Perhaps it was in the Middle Ages that the image of the poor scribe came into being: fingers gnarled with cold, cramped in his high chair, bent over his parchment, eyes straining to catch the feeble light. Wherever this image might have sprung from, the fact is that it stuck. The writer in the corner, the writer far from the madding crowd. And of course, the writer poor. Virtuous poverty, a notion that early Christians shared with the Greek Stoics, is of the essence. In the popular imagination, poverty and the suffering of the flesh allowed communion with the Holy Spirit or the muse.

It is useless to counter that hundreds and thousands of writers don’t conform to these lugubrious criteria. There are the writers of the road, like the Provençal poets or Jack Kerouac. There are the gregarious writers, like André Malraux or F. Scott Fitzgerald. There are the writers rolling in money (admittedly fewer than in the previous categories), like Somerset Maugham or Nora Roberts. But the image has been seeded and it has taken deep roots in the mind of the people: the writer is someone lonely, grumpy, and poor. The question is, Why is this image so appealing?

Like so many literary creations that begin as strokes of genius and end up as tiresome clichés (Macbeth complaining about the sound and the fury, Don Quixote tilting at windmills) the image of the garret-bound writer was a mere literary creation, born, no doubt, to describe a certain writer at a certain moment, in a long-lost novel or poem. Only later did it become frozen into the commonplace that riddles us today. Writers may snigger or chuckle at this image, but the public (that vast imaginary creation) looks upon it as the truth and feels allowed to make a number of assumptions. For instance, that writers are misanthropic, that writers are creative only in the most uncomfortable conditions, that writers enjoy squalor. And, most important, that poverty is somehow part of a writer’s essence. The fact that a book was written “in a bed in a garret” or that it was “begun, continued, and ended, under a long course of physic, and a great want of money,” as Jonathan Swift declared in his preface to A Tale of a Tub, does not say much about the excellence of the book itself.

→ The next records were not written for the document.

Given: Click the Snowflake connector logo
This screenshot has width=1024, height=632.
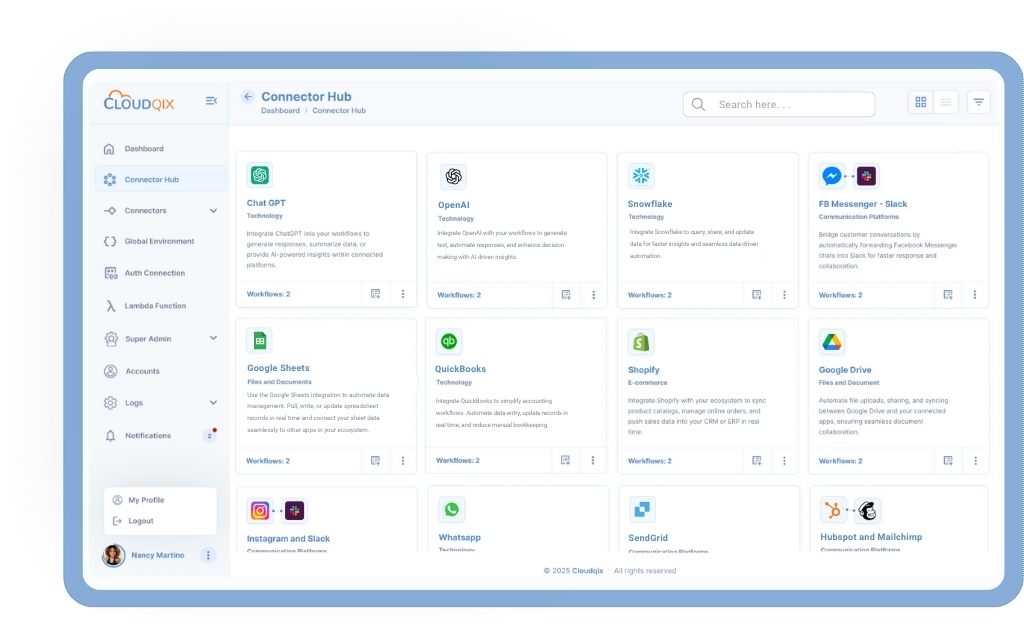Looking at the screenshot, I should 640,176.
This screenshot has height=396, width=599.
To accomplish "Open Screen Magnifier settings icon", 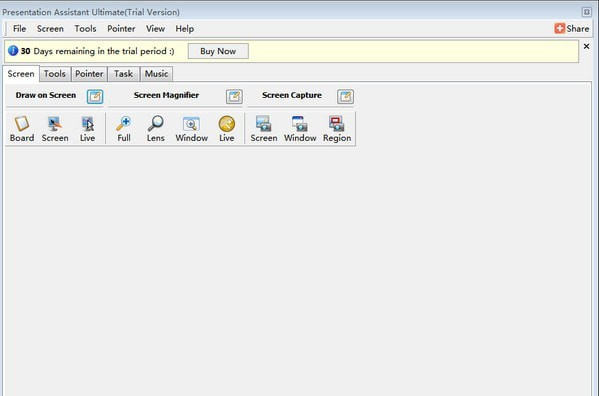I will (x=234, y=96).
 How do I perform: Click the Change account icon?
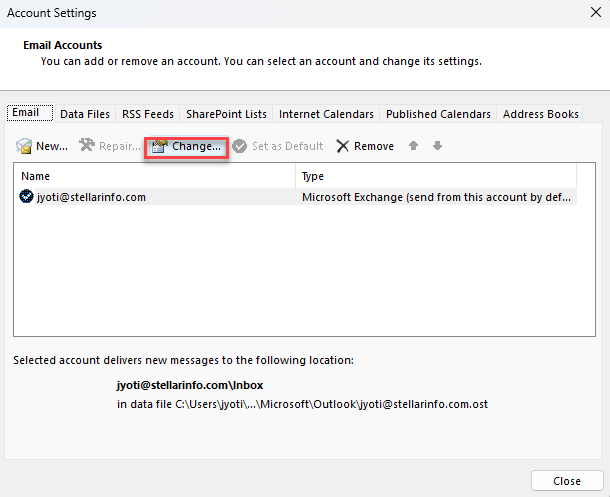tap(159, 146)
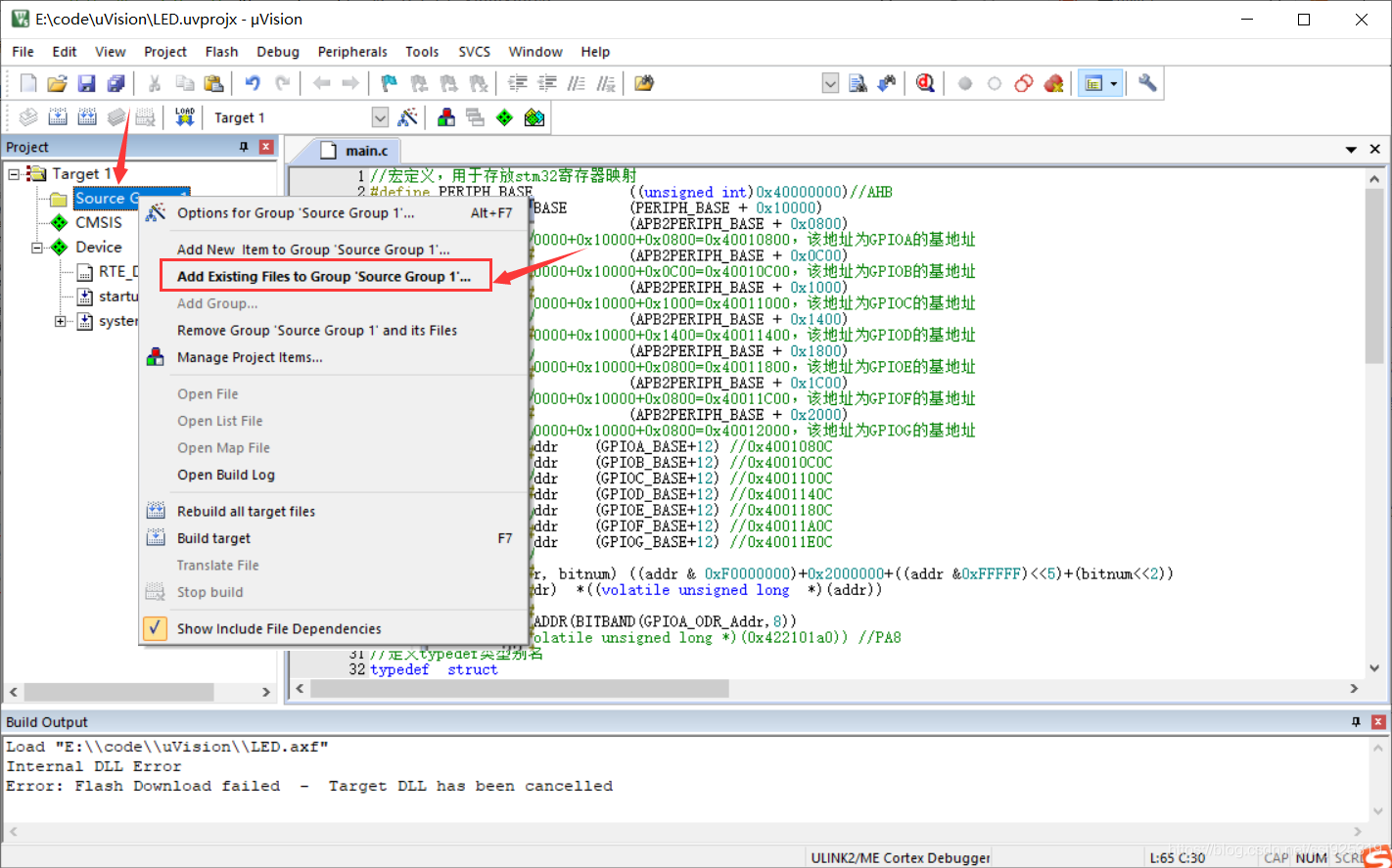
Task: Collapse the Target 1 tree node
Action: [14, 174]
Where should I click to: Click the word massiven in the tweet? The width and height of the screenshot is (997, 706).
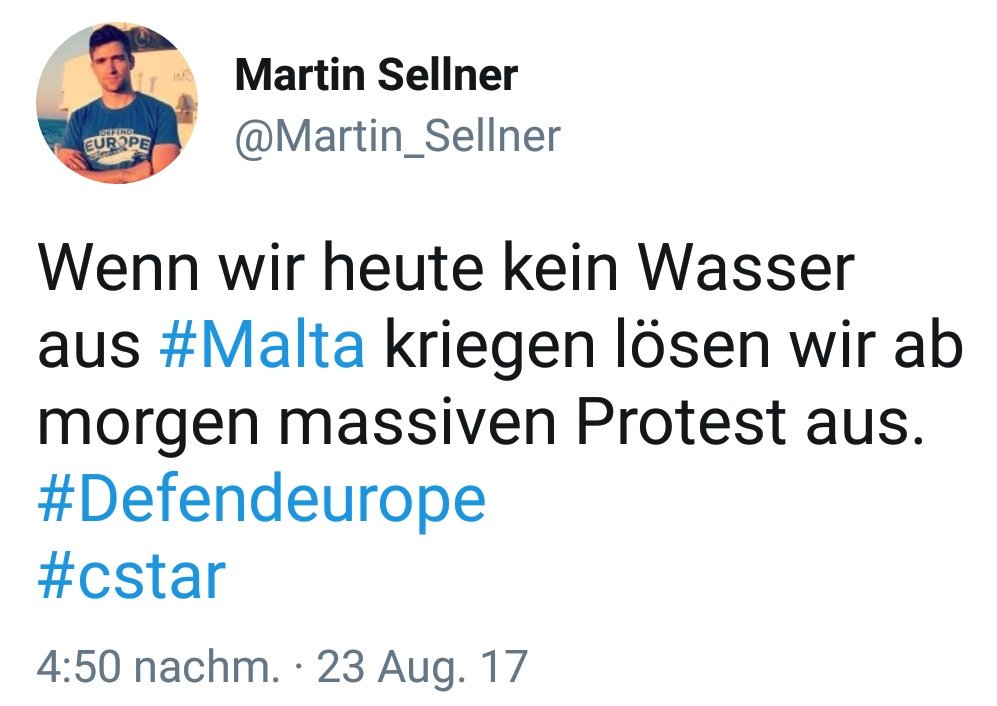418,423
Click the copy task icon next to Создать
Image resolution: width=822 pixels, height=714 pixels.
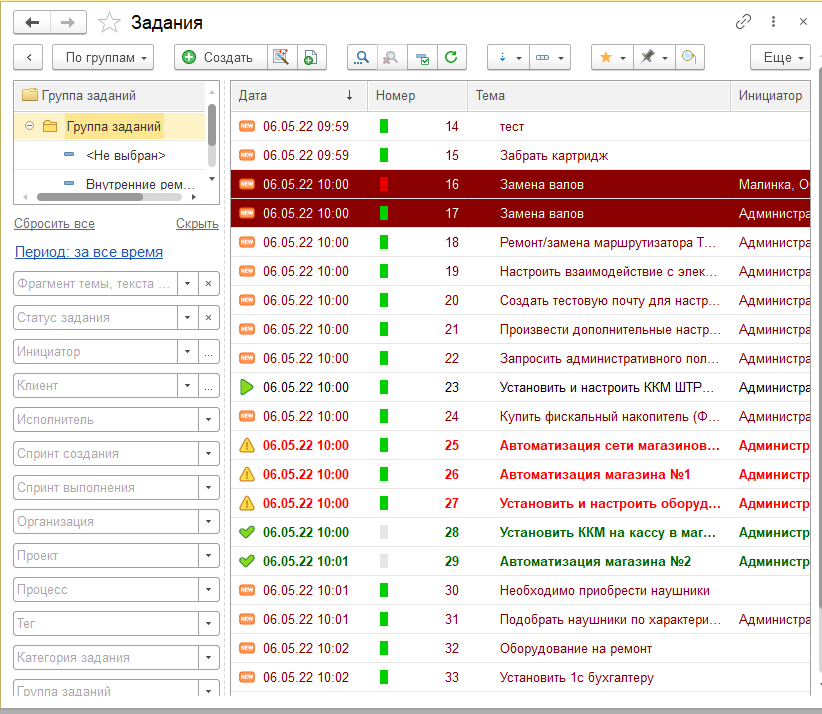[x=310, y=58]
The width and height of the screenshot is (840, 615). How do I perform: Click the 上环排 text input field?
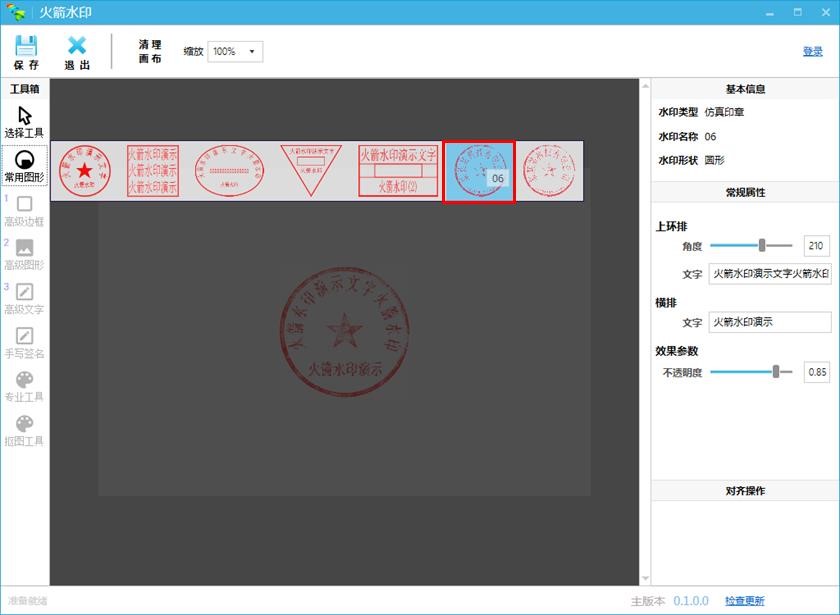tap(769, 274)
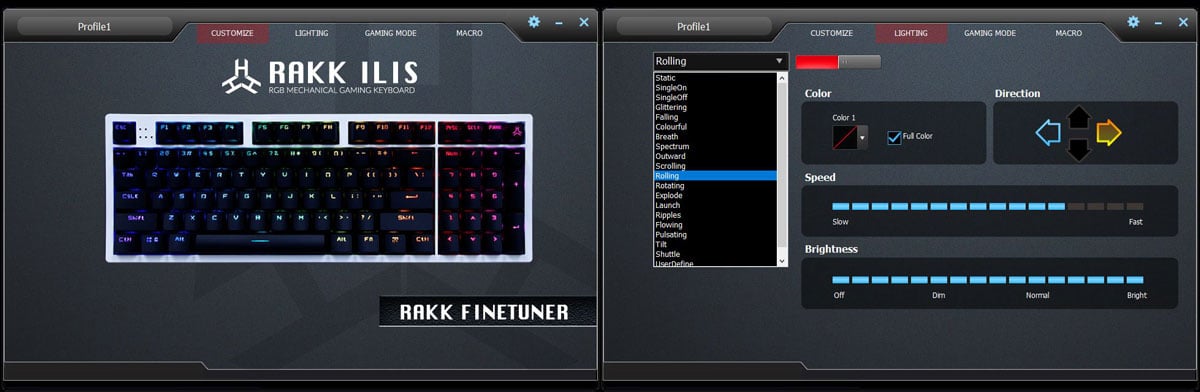The width and height of the screenshot is (1200, 392).
Task: Select the down direction arrow
Action: (1078, 150)
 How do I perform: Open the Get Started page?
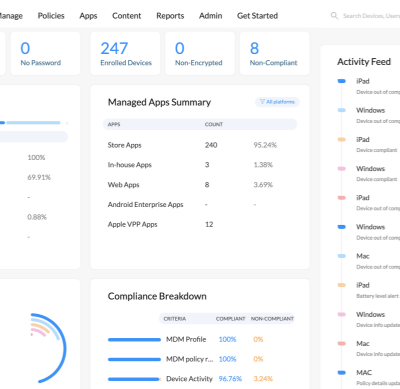(257, 16)

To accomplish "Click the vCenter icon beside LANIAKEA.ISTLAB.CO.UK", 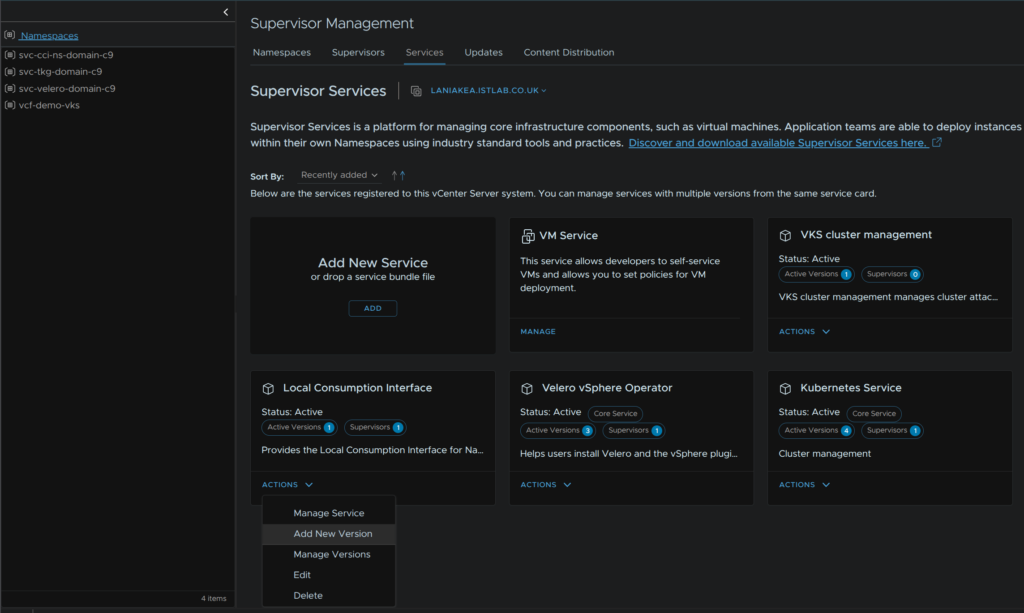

There are writers who themselves become convinced of the truth of this image and accept the role of the poor outsider without question. There is something masochistically gratifying in struggling through life for the sake of one’s art, something that appeals to the Puritan dictum of suffering for the sake of glory. (The Greeks saw art and commerce as incompatible: none of the nine Muses have commercial dealings, and monetary transactions in Olympus are left in the hands of Hermes the Trickster—god of exchanges and thieves—who is the messenger of the other divinities. Like Victorian gentlemen and ladies, the Greek gods won’t debase themselves by dealing directly with tradesmen.)

Being sick, being downcast, being poor doesn’t suit the creative genius; it only suits the idea that the rich patron likes to have of the artist to justify tightfistedness. There is an anecdote about the film mogul Sam Goldwyn trying to buy the rights of one of Shaw’s plays. Goldwyn being Goldwyn kept haggling about the price, and in the end Shaw declined to sell. Goldwyn couldn’t understand why. “The trouble is, Mr. Goldwyn,” Shaw said, “that you are interested only in art—and I am interested only in money.”